Erneuter nächtlicher Angriff auf Kiew belastet Friedensgespräche
Friedensverhandlungen auf der internationalen Bühne nützen wenig, wenn gleichzeitig die Realität weiterhin von Gewalt geprägt ist: In einer erneuten Eskalation hat das russische Militär Kiew mit nächtlichen Luftangriffen attackiert. Laut Berichten örtlicher Medien wurden die Hauptstadt der Ukraine von Hyperschallraketen und Drohnen getroffen; in verschiedenen Stadtteilen folgten Explosionen und Stromausfälle. Bislang sind mindestens sechs Menschen verletzt worden. Kiews Bürgermeister Vitali Klitschko teilte mit, dass Wohngebäude in Flammen aufgingen und ein 22-stöckiges Hochhaus evakuiert werden musste.

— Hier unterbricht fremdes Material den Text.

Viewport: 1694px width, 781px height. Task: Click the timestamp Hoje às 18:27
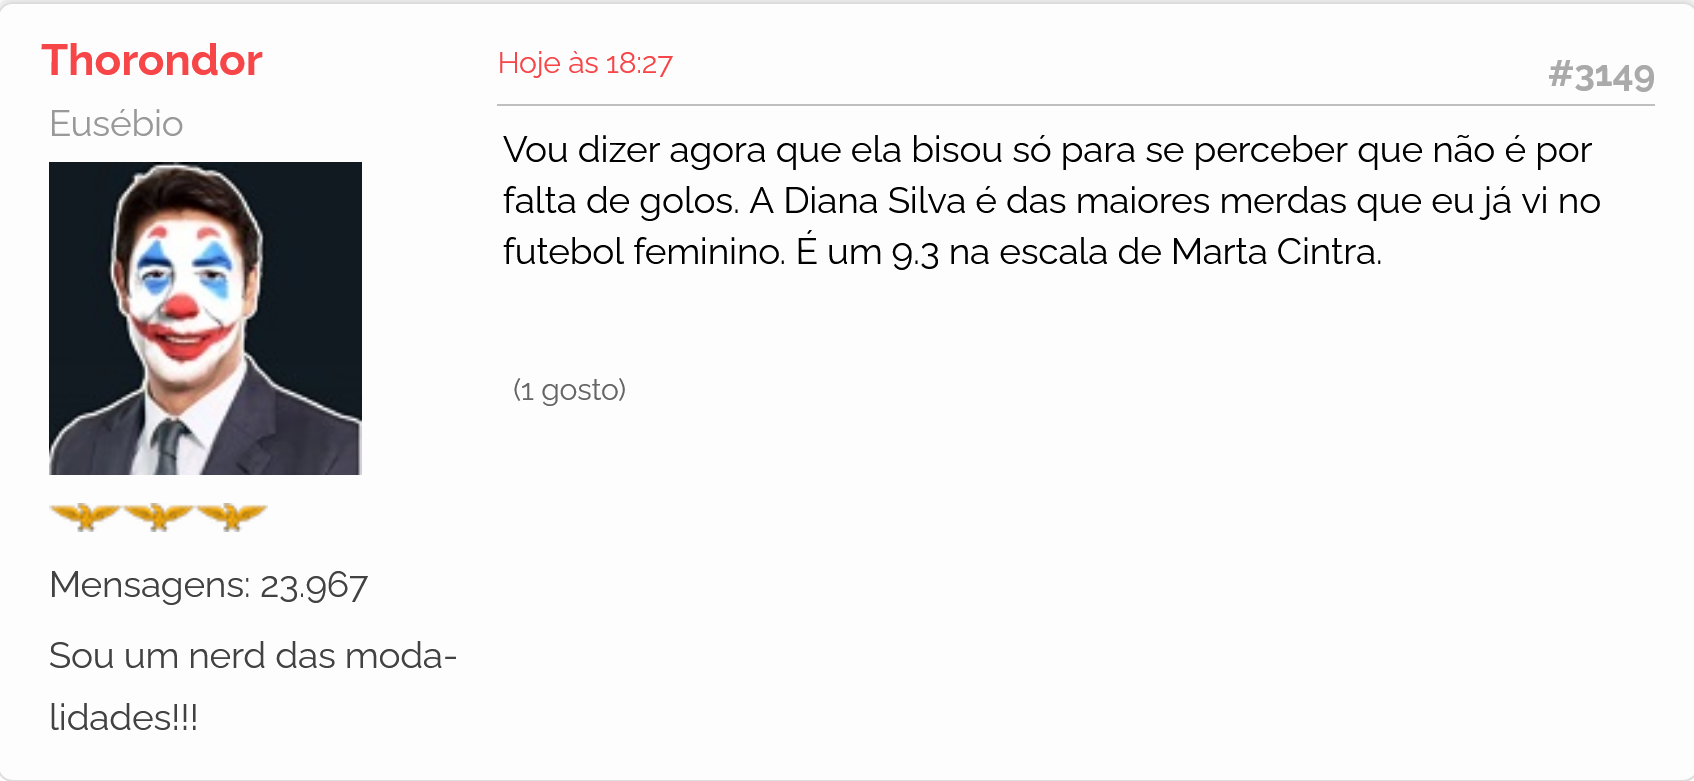coord(585,63)
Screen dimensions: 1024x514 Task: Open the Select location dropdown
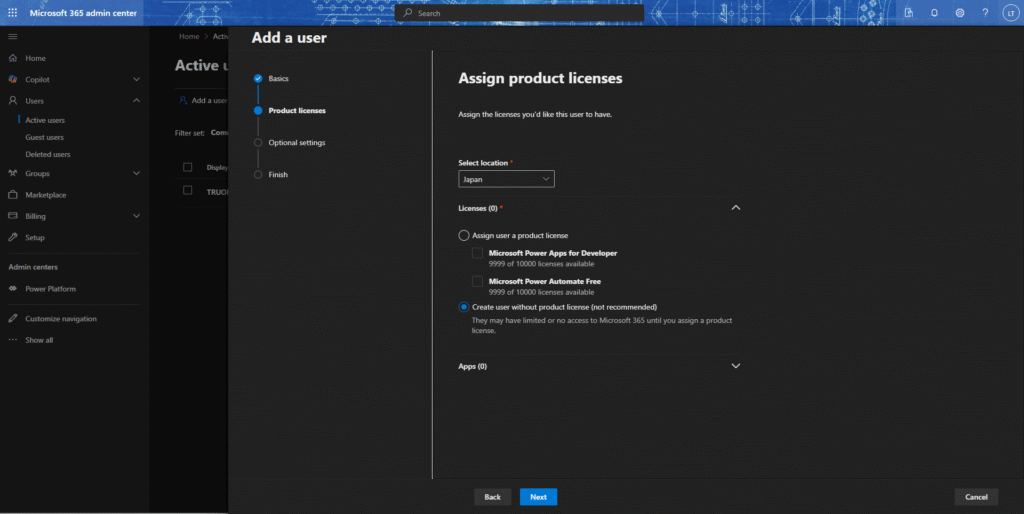pos(506,179)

Das ukrainische Energieministerium sowie das Portal "The Kyiv Independent" sprachen von einem „massiven kombinierten Angriff“ auf die Energieinfrastruktur des Landes. Die Warnungen vor den aus Russland gestarteten Luftangriffen ergingen landesweit, nachdem russische Kampfflugzeuge von ihren Stützpunkten aufgestiegen waren. Die Ukraine verteidigt sich seit Februar 2022 gegen diese großangelegte Invasion – ein Kampf, der maßgeblich durch Unterstützung aus dem Westen ermöglicht wird.
Während die Angriffe fortgesetzt werden, suchen die Ukraine, europäische Partner und die USA nach einem Ausweg aus dem Konflikt. Doch bleibt es unklar, wie eine längerfristig tragfähige Friedenslösung zwischen der Ukraine und Russland aussehen könnte, zumal die nächtlichen Angriffe die Unsicherheit weiter anheizen.